## SOURCE MATERIAL
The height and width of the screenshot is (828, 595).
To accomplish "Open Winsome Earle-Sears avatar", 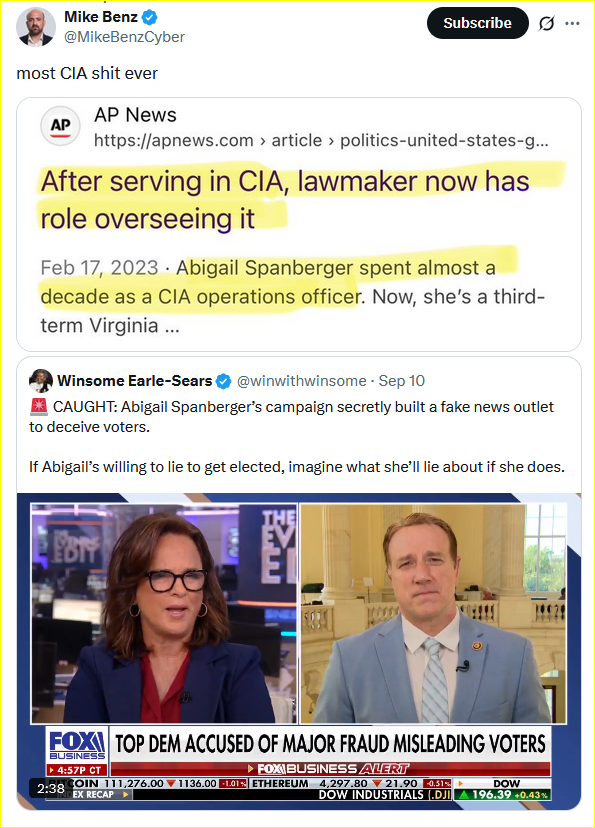I will point(41,381).
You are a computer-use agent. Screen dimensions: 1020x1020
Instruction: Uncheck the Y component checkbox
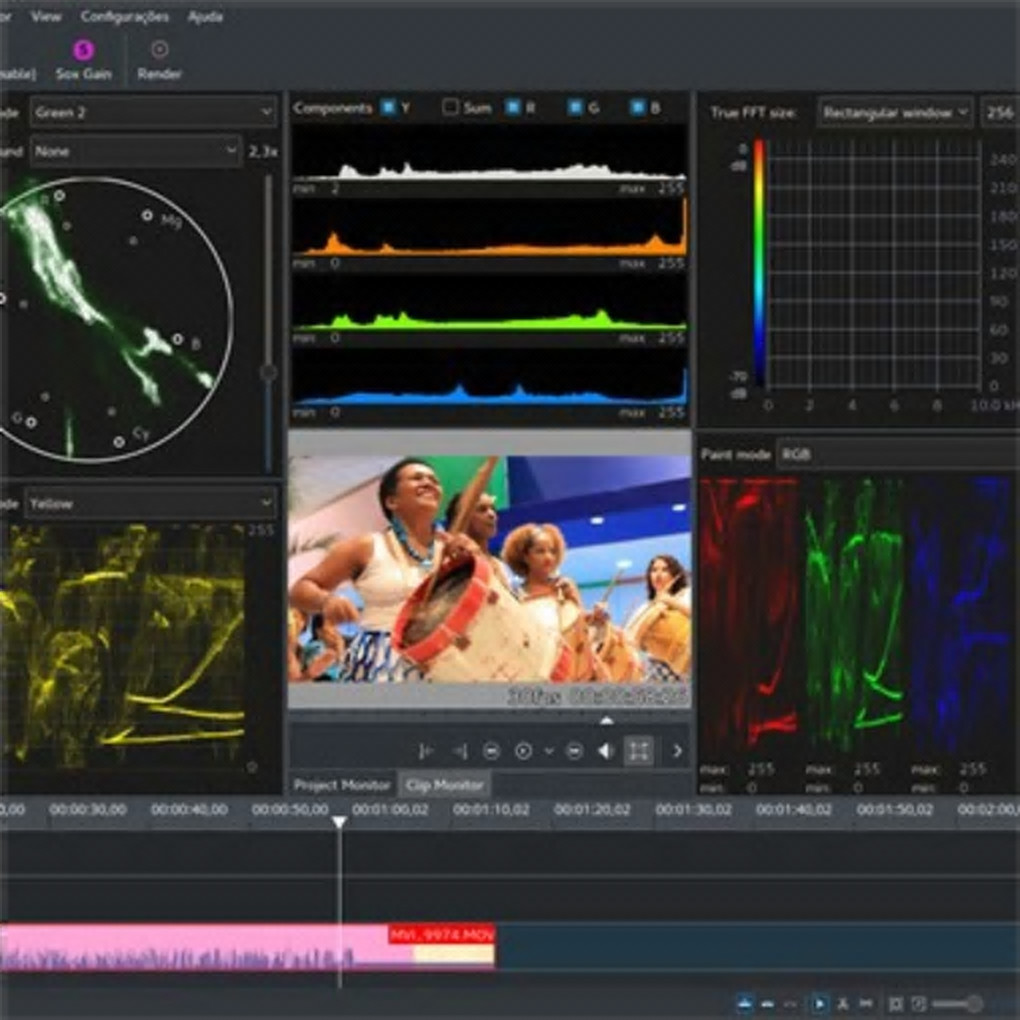coord(388,108)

## TASK BRIEF
Extract, word for word, each line from the one that contains "You are a computer-use" through the final line of the data above. Leave the pictures out.

## FINISHED TASK
You are a computer-use agent. Screen dimensions: 1020x1020
Instruction: Uncheck the Y component checkbox
coord(388,108)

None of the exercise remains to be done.